Renin-angiotensin system (RAS) inhibitors including angiotensin converting enzyme (ACE) inhibitors and angiotensin receptor blockers (ARBs) are widely prescribed to patients, but how does their safety and efficacy compare to other antihypertensive drug classes? A review published in the Cochrane Library evaluated 42 studies involving 65,733 patients (mean age 66 years) with primary elevated blood pressure ≥130/85mmHg) on the effect of various first-line antihypertensives on primary outcomes that included all-cause mortality, fatal and non-fatal stroke, fatal and non-fatal myocardial infarction (MI), fatal and non-fatal congestive heart failure (CHF) requiring hospitalization, total cardiovascular (CV) events (consisting of fatal and non-fatal stroke, fatal and non-fatal MI, and fatal and non-fatal CHF requiring hospitalizations), and ESRF. All studies were randomized-controlled trials with parallel design, double-blind, and had a minimum follow-up of six months.
The results were as follows:
- All-cause mortality is similar for both first-line RAS inhibitors and other first-line antihypertensives (moderate quality evidence)
- Compared with calcium channel blockers (CCBs), RAS inhibitors decreased HF risk but increased stroke risk (moderate quality evidence). The reduction in HF risk however exceeded the risk of stroke.
- Compared to thiazides, RAS inhibitors increased the risk of HF and stroke (moderate quality evidence)
- Compared to beta-blockers, RAS inhibitors decreased risk total CV events and stroke (low quality evidence).

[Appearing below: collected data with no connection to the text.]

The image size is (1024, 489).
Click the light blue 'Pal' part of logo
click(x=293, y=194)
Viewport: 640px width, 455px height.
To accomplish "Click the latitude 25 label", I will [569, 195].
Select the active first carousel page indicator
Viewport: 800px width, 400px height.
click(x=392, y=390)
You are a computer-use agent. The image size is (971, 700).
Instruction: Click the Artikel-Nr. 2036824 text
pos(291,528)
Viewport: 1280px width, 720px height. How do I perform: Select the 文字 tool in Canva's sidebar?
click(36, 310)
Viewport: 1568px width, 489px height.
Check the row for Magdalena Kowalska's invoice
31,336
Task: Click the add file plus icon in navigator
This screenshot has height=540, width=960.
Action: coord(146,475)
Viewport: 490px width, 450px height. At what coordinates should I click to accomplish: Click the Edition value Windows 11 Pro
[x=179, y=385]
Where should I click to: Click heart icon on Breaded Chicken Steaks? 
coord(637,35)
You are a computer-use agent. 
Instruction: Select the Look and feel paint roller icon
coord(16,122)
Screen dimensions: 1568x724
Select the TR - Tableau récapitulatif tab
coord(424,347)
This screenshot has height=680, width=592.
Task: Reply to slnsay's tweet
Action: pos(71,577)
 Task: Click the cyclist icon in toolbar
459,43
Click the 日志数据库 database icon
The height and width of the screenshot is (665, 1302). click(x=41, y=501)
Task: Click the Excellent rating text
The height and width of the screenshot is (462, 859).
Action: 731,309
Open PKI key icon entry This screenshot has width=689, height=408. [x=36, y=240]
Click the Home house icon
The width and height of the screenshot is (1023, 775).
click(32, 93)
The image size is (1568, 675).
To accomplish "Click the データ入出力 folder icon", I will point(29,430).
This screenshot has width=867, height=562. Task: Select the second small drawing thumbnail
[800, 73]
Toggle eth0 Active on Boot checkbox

Small differences in effect on blood pressure were seen with different drug classes, which did not appear to correlate with the differences in the hard outcomes.
This review suggests that first-line RAS inhibitors are a better first-line choice than first-line beta-blockers and first-line CCBs for hypertension, but are inferior to first-line thiazides. Clinicians should weigh the risks and benefits associated with these outcomes when selecting a first-line treatment for hypertension based on the individual patient risk.